Where did you aggregate all this info? Is the min/max data based on converting known habitats aka Range to discrete points / well defined geographical areas and further translating those areas to min/max values? Or just a composite reported from various sources?
Speaking of synonyms, how are you deduping? Are you tracking common names as well?
Interesting project!
Common names are tracked elsewhere in the DB. This is just one tiny part of it.
Honestly, if I had to choose the hardest part of the DB, it's finding pollination data for different species. There's no central collections, and not all info you can find is as readily available as others. E.g. whether a plant has hermaphroditic flowers may be proportionally common info, whether they're functionally dioecious or not is less common (and if so, what kind of dioecy), whether the plant will self-fertilize or is parthenocarpic is less common still, and probably the least common: whether a plant that isn't self fertile is nonetheless self-compatible. For far too many species I'm having to flag data as "best guesses based on relatives", which I don't like doing.
Habitat and range info is originally from PFAF and the sister site Useful Tropical Plants; I made donations to each of them for use of their data (of course, they just took their habitat info from various books and papers, so it's not really "their" data to begin with - but I also wanted to support their good aggregation work, and plan to support them more in the future - and encourage others to as well, as it makes projects like this possible
). However, as I've been going through curating species some of them have been being changed to be more accurate. Altitudes come from a variety of sources, including habitat descriptions, but also other sources. One weakness I forgot to mention above is sometimes a plant has different altitude ranges in different areas; my code is only equipped to deal with a single altitude range.

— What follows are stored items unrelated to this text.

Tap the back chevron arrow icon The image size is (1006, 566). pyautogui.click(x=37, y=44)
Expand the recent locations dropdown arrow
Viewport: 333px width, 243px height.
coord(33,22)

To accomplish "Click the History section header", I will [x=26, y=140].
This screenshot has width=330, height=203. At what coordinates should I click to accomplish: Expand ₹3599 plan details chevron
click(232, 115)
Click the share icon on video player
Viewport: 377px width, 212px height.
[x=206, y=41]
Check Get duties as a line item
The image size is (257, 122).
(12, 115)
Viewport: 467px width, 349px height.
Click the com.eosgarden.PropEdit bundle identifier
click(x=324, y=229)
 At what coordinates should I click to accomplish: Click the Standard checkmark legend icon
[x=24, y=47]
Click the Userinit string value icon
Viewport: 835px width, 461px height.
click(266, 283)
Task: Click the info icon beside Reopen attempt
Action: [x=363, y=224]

The hardest part in the above program was defining geographic boundaries; I found some couple hundred boundary files (and use them), but boundaries for most places aren't so readily available. So I use the Geonames heirarchy; if an object in the database (with its own lat, lon, and alt coordinates) says it belongs to some higher-order region, then it adds its lat/lon/alt to that region. Lat/lon/alt entries are grouped into grid points, 360 of lat by 720 of lon, in order to map to the IPCC climate data (I use climate data from the past 20 years, although I could see arguments for using older data instead).

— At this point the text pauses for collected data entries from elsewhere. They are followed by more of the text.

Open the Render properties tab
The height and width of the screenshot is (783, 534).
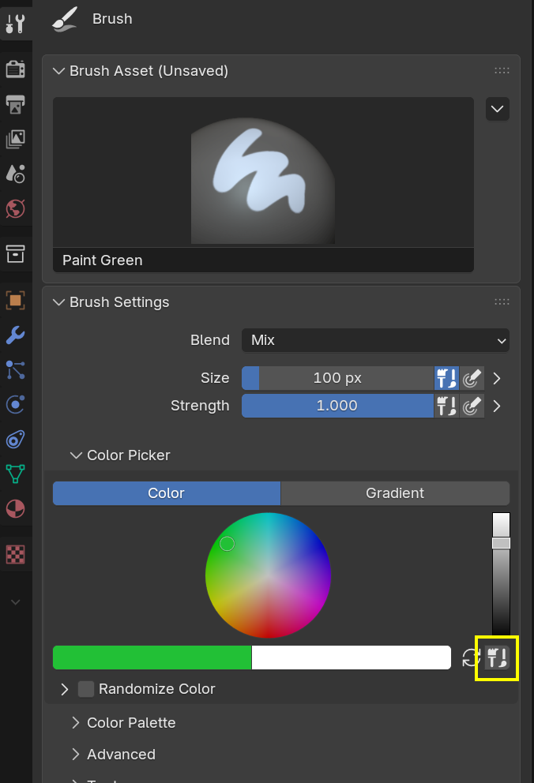click(x=16, y=69)
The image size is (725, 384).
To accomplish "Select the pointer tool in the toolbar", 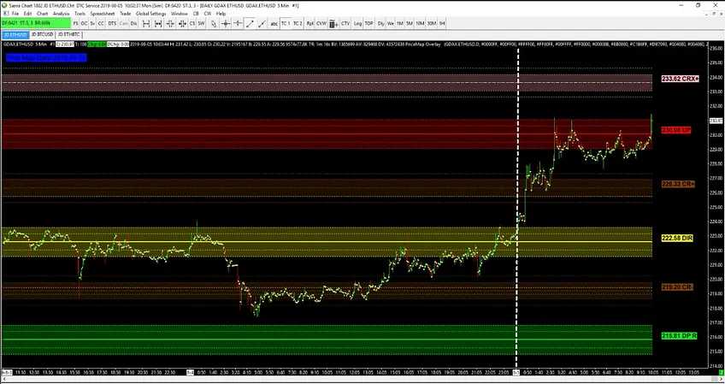I will [x=214, y=23].
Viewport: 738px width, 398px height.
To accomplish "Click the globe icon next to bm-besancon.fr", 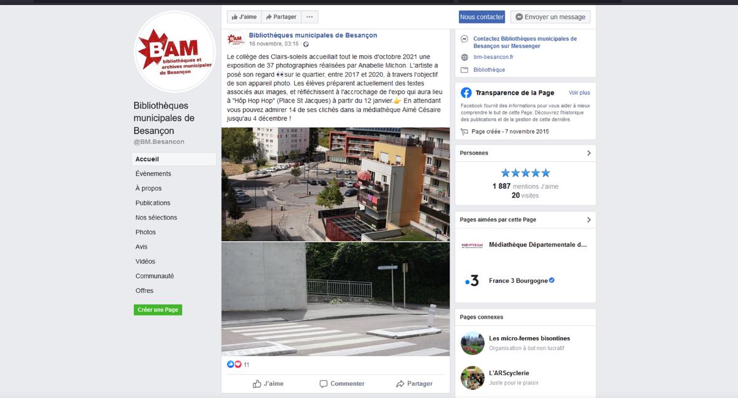I will (x=465, y=57).
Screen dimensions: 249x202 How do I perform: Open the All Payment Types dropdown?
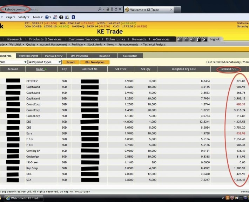45,62
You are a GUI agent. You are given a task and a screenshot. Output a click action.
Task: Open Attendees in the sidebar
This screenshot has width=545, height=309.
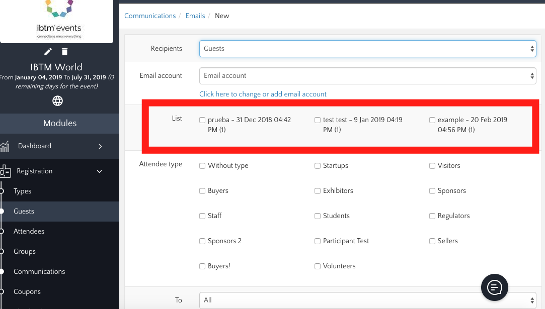pos(29,231)
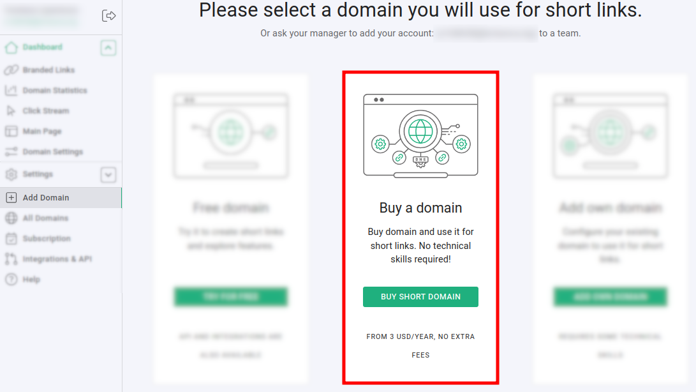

Once I have grid points for each place - be it an entire country, state/province, country, city, other place, etc, it parses the text, and attempts to match up direction adjectives (north, northwest, west,... etc) with nouns (aka placenames) - e.g. "northern and central Kenya" maps to "north Kenya" and "central Kenya". If there's no adjective it uses the entire locale stated. Northwest / southwest / northeast / southeast are interpreted as being anywhere to one side of the place's centre on both axes (aka, quadrants). North / south / east / west have to be at least a certain distance away from the centre on their defining axis (aka, rather than each taking up about half of the country, they take up more like a quarter of the locale). The adjective "central" describes about a third of the place in question. The exact amounts depend on the shape. Of course, if a species' range description says "China", but they really mean "southeast China"... hey, the program isn't psychic!

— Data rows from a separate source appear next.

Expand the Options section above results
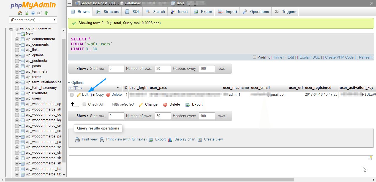376x182 pixels. coord(76,82)
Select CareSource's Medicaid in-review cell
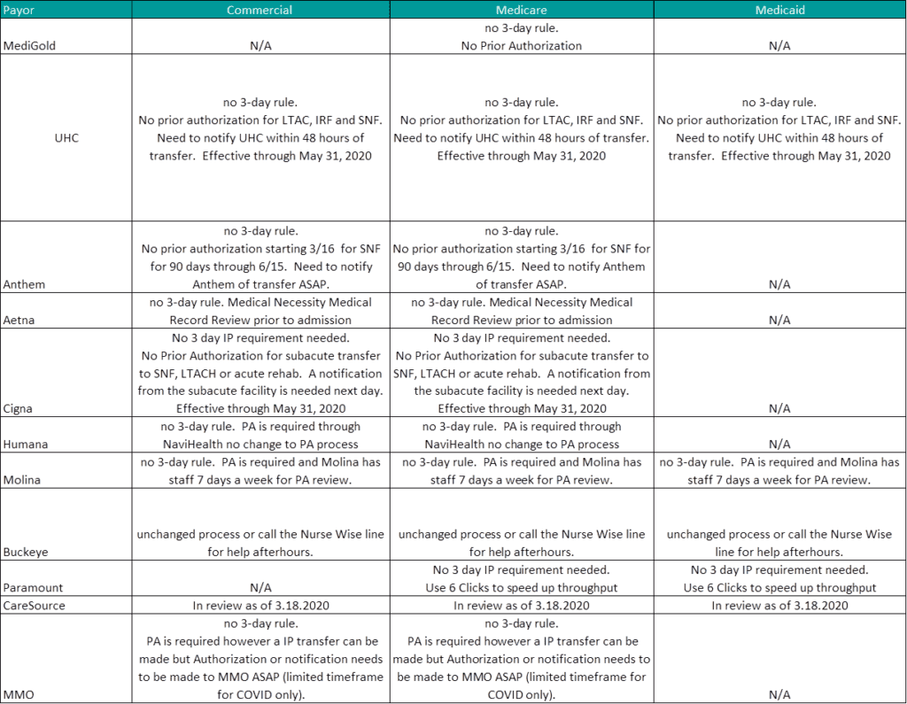This screenshot has height=704, width=907. pyautogui.click(x=779, y=606)
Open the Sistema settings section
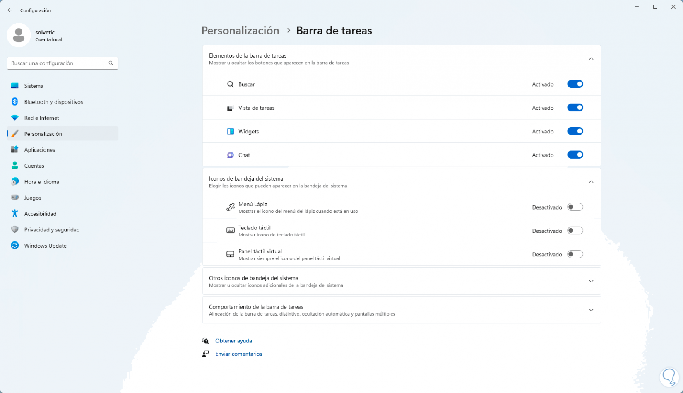 (x=34, y=86)
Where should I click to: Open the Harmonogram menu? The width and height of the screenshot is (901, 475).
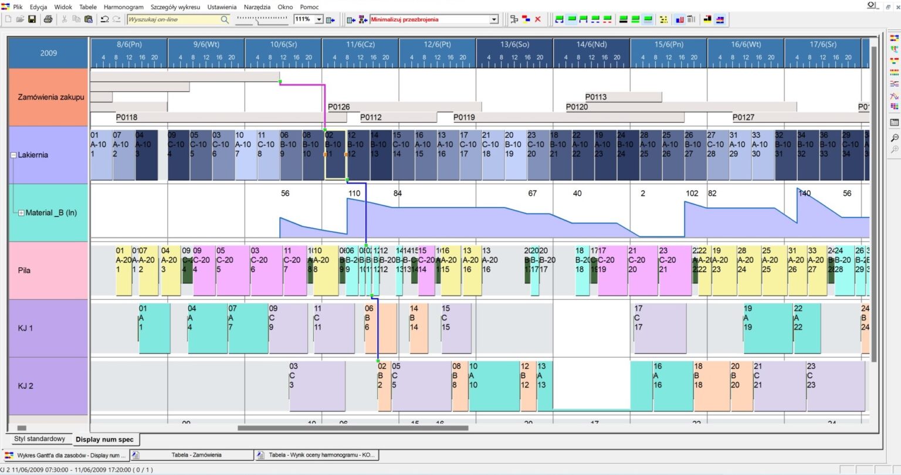[x=123, y=7]
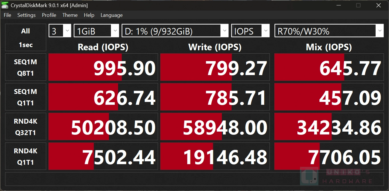This screenshot has height=191, width=389.
Task: Open the test count dropdown showing 3
Action: click(x=60, y=31)
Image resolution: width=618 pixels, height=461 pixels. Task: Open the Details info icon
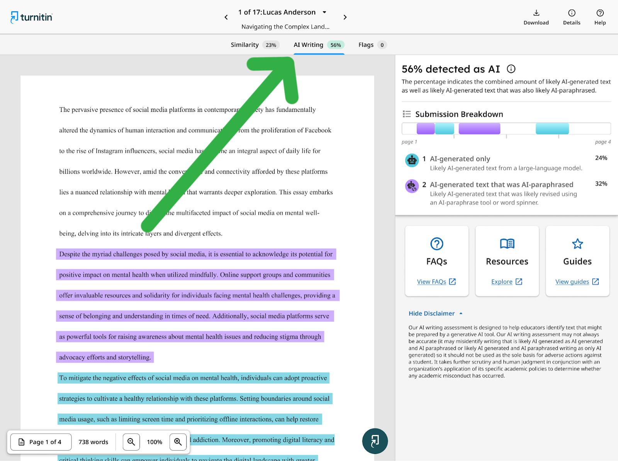[x=571, y=13]
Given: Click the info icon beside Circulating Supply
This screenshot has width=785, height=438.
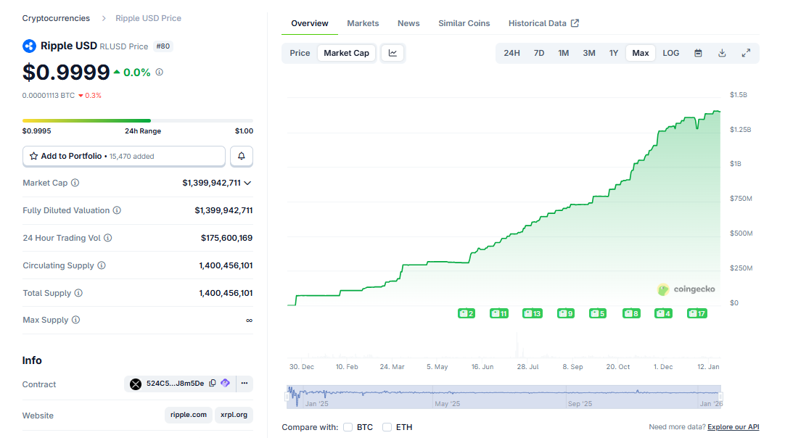Looking at the screenshot, I should [102, 265].
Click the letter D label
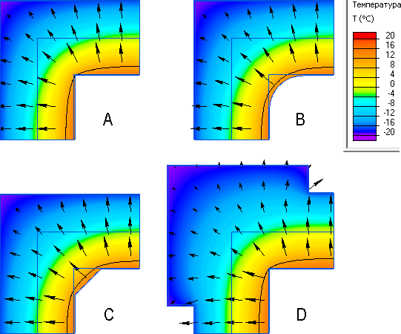The height and width of the screenshot is (334, 401). (301, 314)
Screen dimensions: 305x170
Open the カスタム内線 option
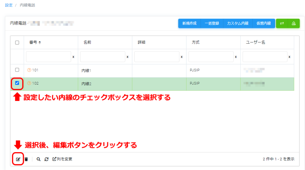tap(237, 23)
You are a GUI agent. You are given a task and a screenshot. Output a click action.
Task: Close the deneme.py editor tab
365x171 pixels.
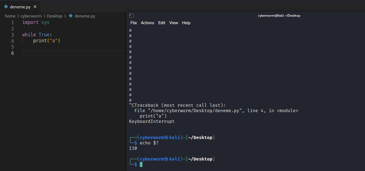(x=35, y=7)
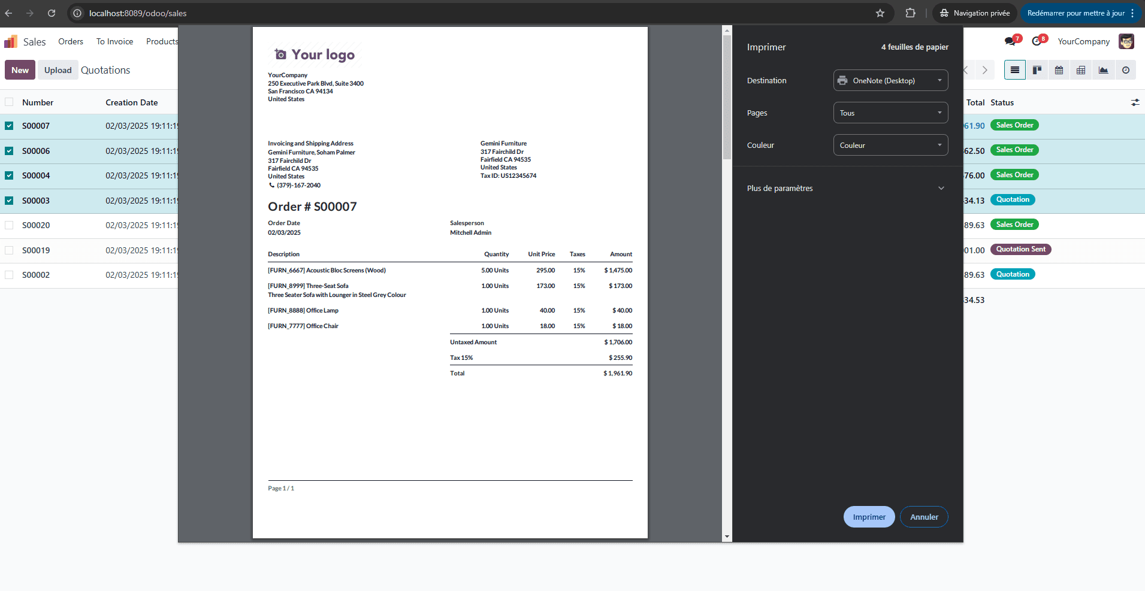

By mapping the species to locales, we now have a list of gridpoints for each species. It then averages the data from the gridpoints (in each category, and across all 12 months), for all of them that fall within the species' altitude range (with the aforementioned exception that if none fall within the altitude range, it uses all datapoints present and applies a lapse rate to adjust for altitude). It then returns, for each category, the averages for the lowest-value month (so for example, for rainfall, average per-day rainfall in the driest month), the average of the whole year (in the aforementioned example, average per-day rainfall across the year), and the highest-value month (e.g., the per-day rainfall for the wettest month)
Oh, lastly species duplications: I use two authoritative species list registries (unfortunately, I don't remember which ones off the top of my head), which come with synonym lists. Unfortunately, the synonym lists are only within each given genus, so for example you'll see some rheedias in there and things like that. But I'll work out the glaring examples of that eventually
The policy is to always use current names, even if they're annoying and nobody uses them - for example, Rosenbergiodendron formosum rather than Randia formosa.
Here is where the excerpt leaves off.